Since at most one constraint of each type is possible for a given access, that would limit the freedom of expressibility and ingenuity here also for future use cases, I would think. Reading a bit further in that section, I see:

  Each constraint is expressed as "The site-network-access S must be
  <constraint-type> (e.g., pe-diverse, pop-diverse) from these <target>
  site-network-accesses."

To me, the use of plurals make it sound to me as if the author is suggesting to allow more than one diversity constraint, possibly of the same type, for a given access. Which is not possible today.



[KO] As described above, the model can multiple constraint types with multiple targets per each constraint type.



[jan] Good. I also thought about some future use cases where multiple constraints of the same type would be desirable, but they too can be modeled such that multiple groups and additional leafs are augmented under the single constraint type instance. So this looks good.



#6) Maximum bandwidth limit

Around line 1100 in the YANG model, the service's bandwitdh limit is specified by uint32 leaves. This gives a maximum service speed possible to express just over 4Gbps. Is this model constraint future proof enough, or would it make sense to switch types to e.g. uint64?

grouping site-service-basic {
 leaf svc-input-bandwidth {
     type uint32;
     units bps;
     description
      "From the PE's perspective, the service input
      bandwidth of the connection.";
 }
 leaf svc-output-bandwidth {
    type uint32;
    units bps;
    description


[KO] Agree.



[jan] Fine.



[SLI] Oh  yes, what a big mistake here !





#7) Incomplete description statements

In numerous cases, the document text contains details left out from the description statements in the YANG. For overview and background type of information, this may be acceptable and appropriate. For details around the meaning and constraints of YANG model leaves, this information ought to be in the YANG model, IMO. Some examples:

Around line 1596:

  container rip {


   when "../type = 'rip'" {
    description
     "Only applies when protocol is RIP.";
   }
   if-feature rtg-rip;
   leaf-list address-family {
    type address-family;


    description
     "Address family to be activated.";
   }

The text points out that this is about RIPv2. The description statement could+should too.

Section 6.11.7 says:

 BGP activation requires the SP to know the address of the customer
 peer.  The "static-address" allocation type for the IP connection
 MUST be used.

Usage information like this should be mentioned in the YANG model description statements (or even better in must/when statements), not only in RFC text.

Section 6.13.1 says:

 If CsC is enabled, the requested "svc-mtu" leaf will refer to the
 MPLS MTU and not to the IP MTU.

Should be mentioned in the description statement.

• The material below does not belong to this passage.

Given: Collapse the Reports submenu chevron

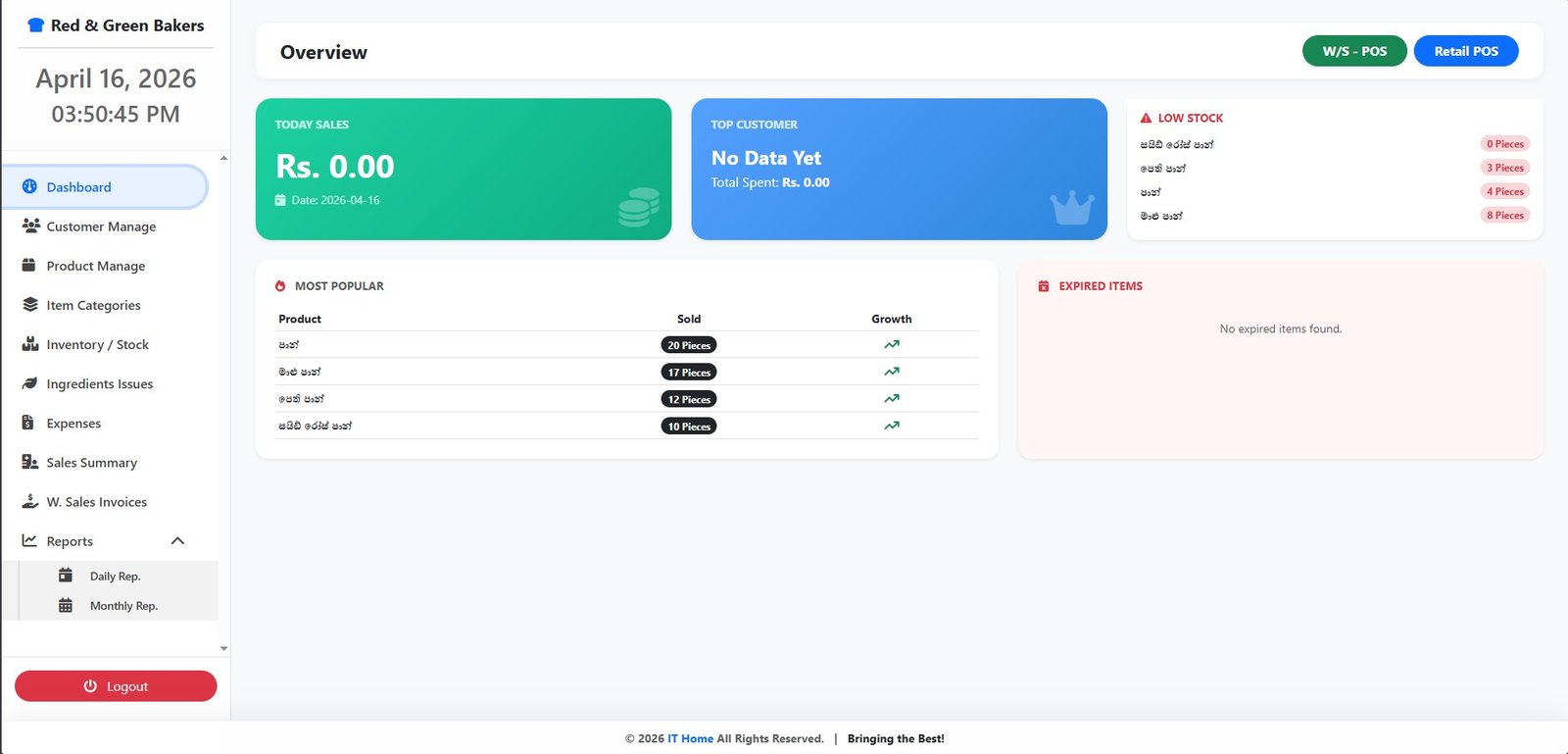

I believe there are many more instances of this, but these are the ones I took note of.



[KO] I can agree, but we may need a guideline how to write this kind of description.



[jan] This is a general comment that applies to a lot of text in the document, but I'll try to explain what I mean by a couple of examples:



description

     "RIP routing specific

     configuration.";



could be changed to



description

     "RIPv2 routing specific

     configuration.";



And



  description

   "MTU at service level.

   If the service is IP,

   it refers to the IP MTU.";



could become



  description

   "MTU at service level.

   If the service is IP,

   it refers to the IP MTU.

   If CsC is enabled, it will refer

   to the MPLS MTU";



And



    description

     "BGP specific configuration.";



could become



    description

     "BGP specific configuration.

      BGP activation requires the SP to know the address of the customer

      peer.  The "static-address" allocation type for the IP connection
      MUST be used.";



Or even a must statement with this effect.



#8) When statement appropriate

In section 6.3.2.2.1 it is mentioned:

  o  slaac: This parameter enables stateless address autoconfiguration
     [RFC4862 <https://tools.ietf.org/html/rfc4862 <https://tools.ietf.org/html/rfc4862> > ].  This is applicable to IPv6 only.

The YANG model has no check that slaac parameters are used only for IPv6. Maybe that could be added?


[KO] Agree. How do we express this condition?



[jan] For example, it could be done like this



  container ipv4 {

   if-feature ipv4;

   leaf address-allocation-type {

    must "current() != 'slaac'" {

      error-message "SLAAC is only applicable to IPv6";

    }

    type identityref {

     base address-allocation-type;

    }



Another way would be to express it by changing the identity tree.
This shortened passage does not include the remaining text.